[Start of Attachment]
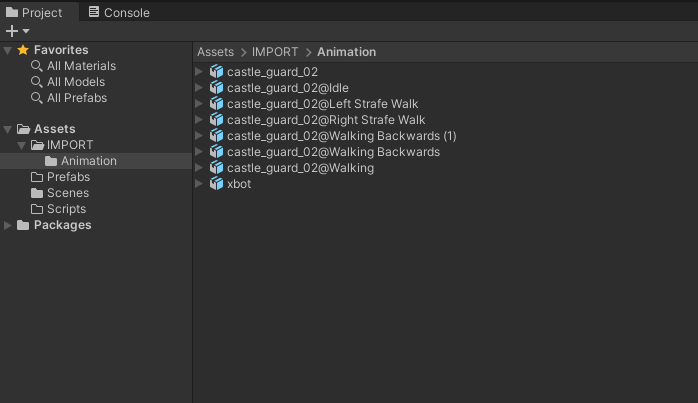698x403 pixels.
Task: Collapse the Assets folder tree
Action: tap(9, 129)
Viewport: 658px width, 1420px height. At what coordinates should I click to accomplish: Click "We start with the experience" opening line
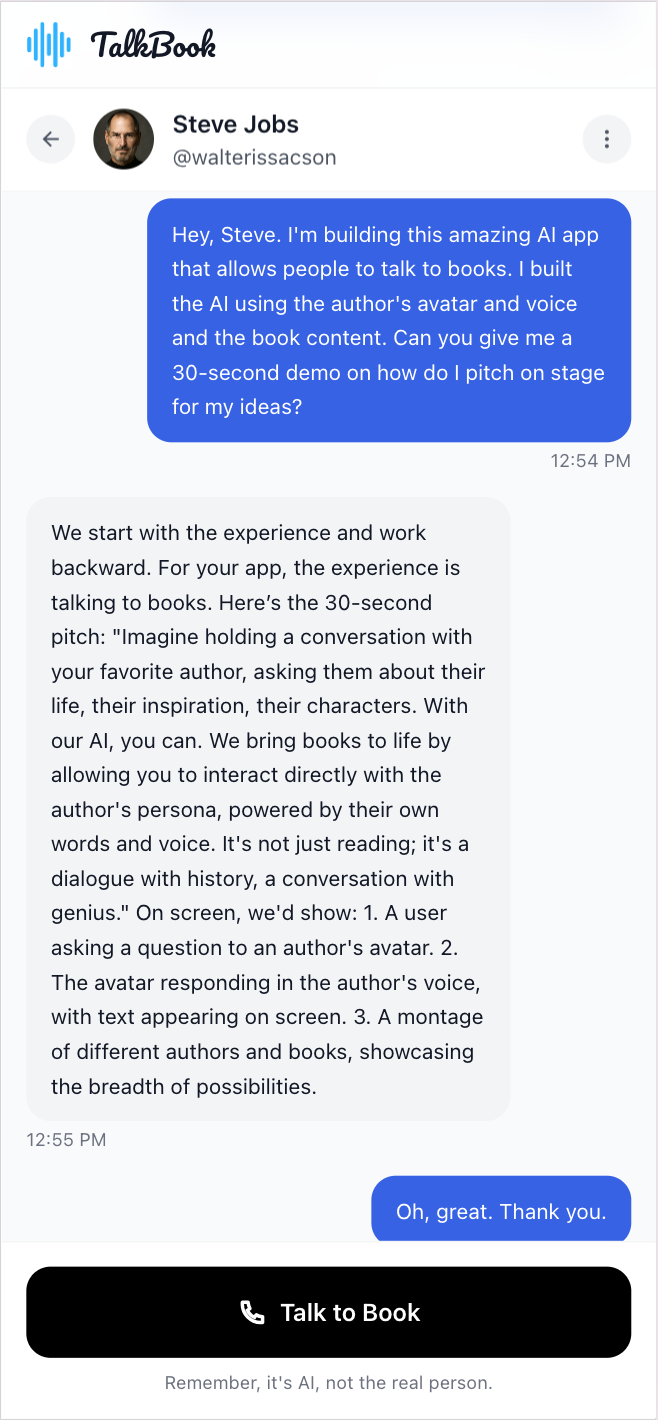click(238, 533)
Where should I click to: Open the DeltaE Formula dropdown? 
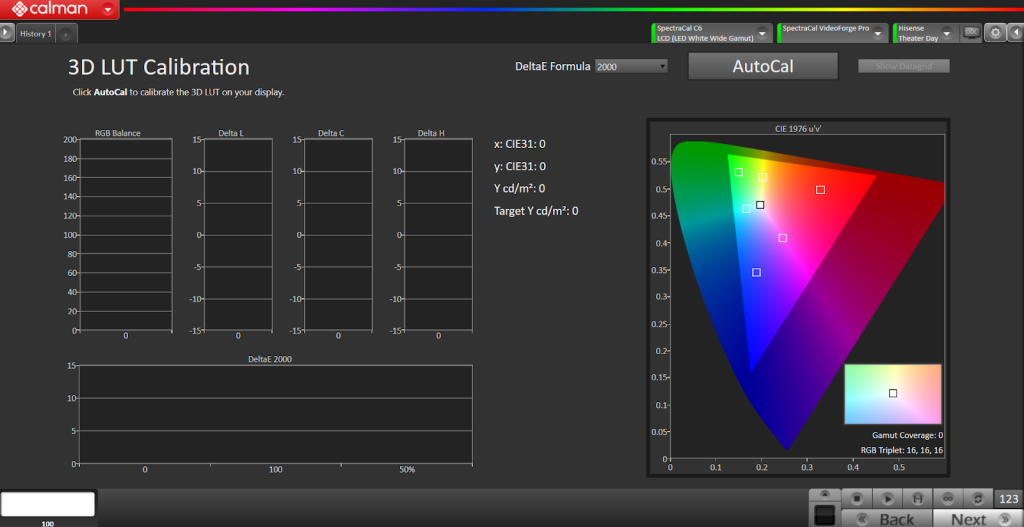pos(631,66)
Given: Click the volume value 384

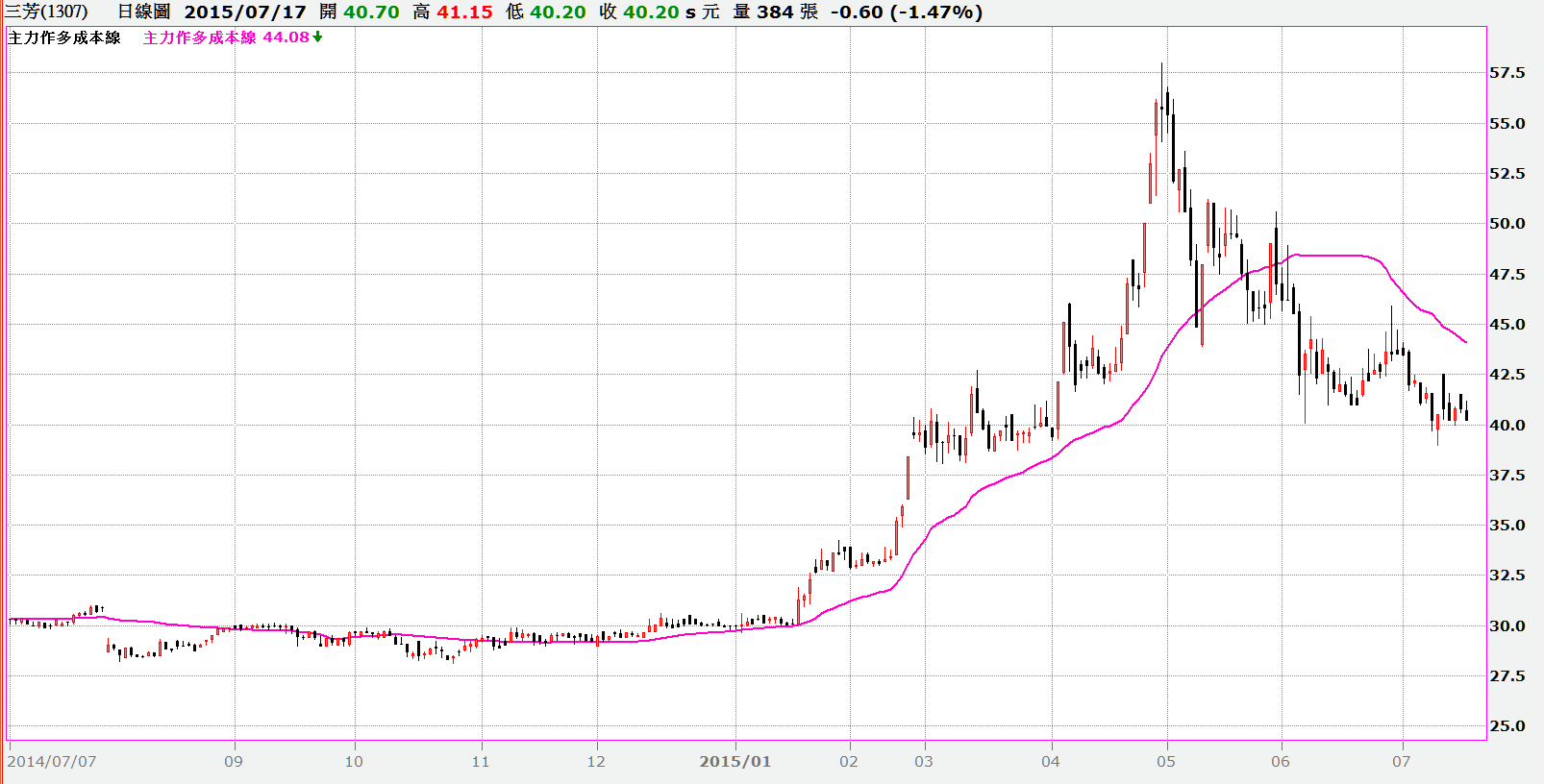Looking at the screenshot, I should click(x=775, y=12).
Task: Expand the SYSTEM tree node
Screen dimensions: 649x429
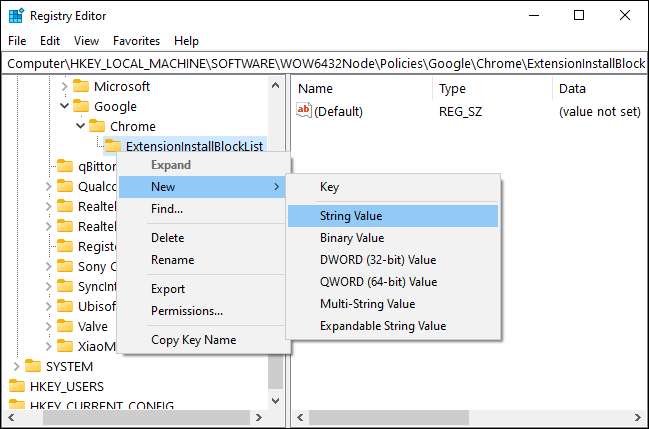Action: click(x=16, y=366)
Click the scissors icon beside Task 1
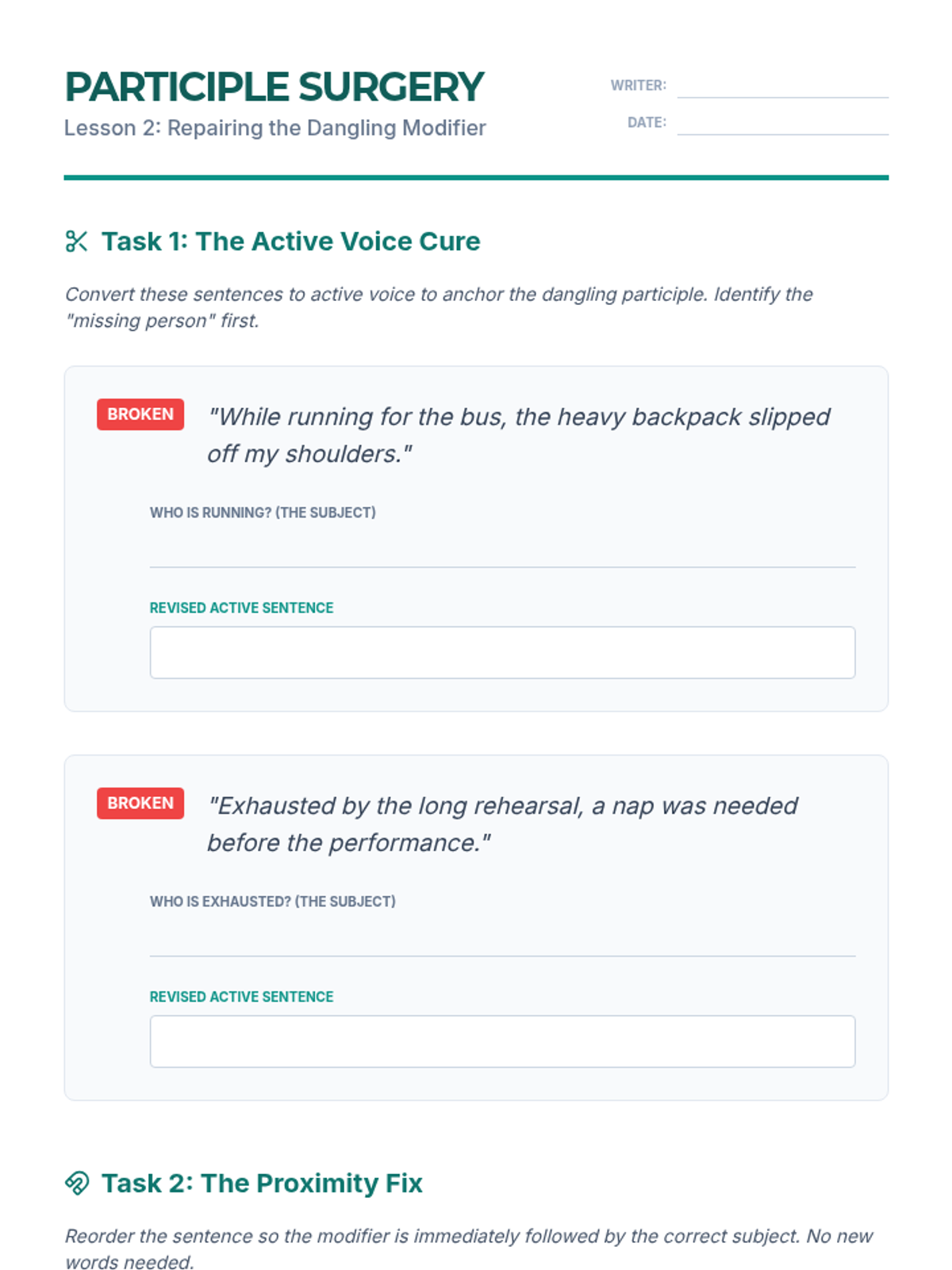 click(76, 241)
[End of Attachment]
EXERCISE GOAL = Transcribe exactly, and only, the lines from the line with "Viewport: 658px width, 1420px" through the last line of the records, inclusive; the pictures do not belong in the copy.

YOUR SOLUTION =
Viewport: 658px width, 1420px height. At what coordinates should I click to accomplish: Click "We start with the experience" opening line
click(238, 533)
Where should I click to: Open the DeltaE Formula dropdown? 
pos(631,66)
Given: Click the volume value 384

Looking at the screenshot, I should click(x=775, y=12).
Task: Expand the SYSTEM tree node
Screen dimensions: 649x429
Action: click(x=16, y=366)
Click the scissors icon beside Task 1
 click(76, 241)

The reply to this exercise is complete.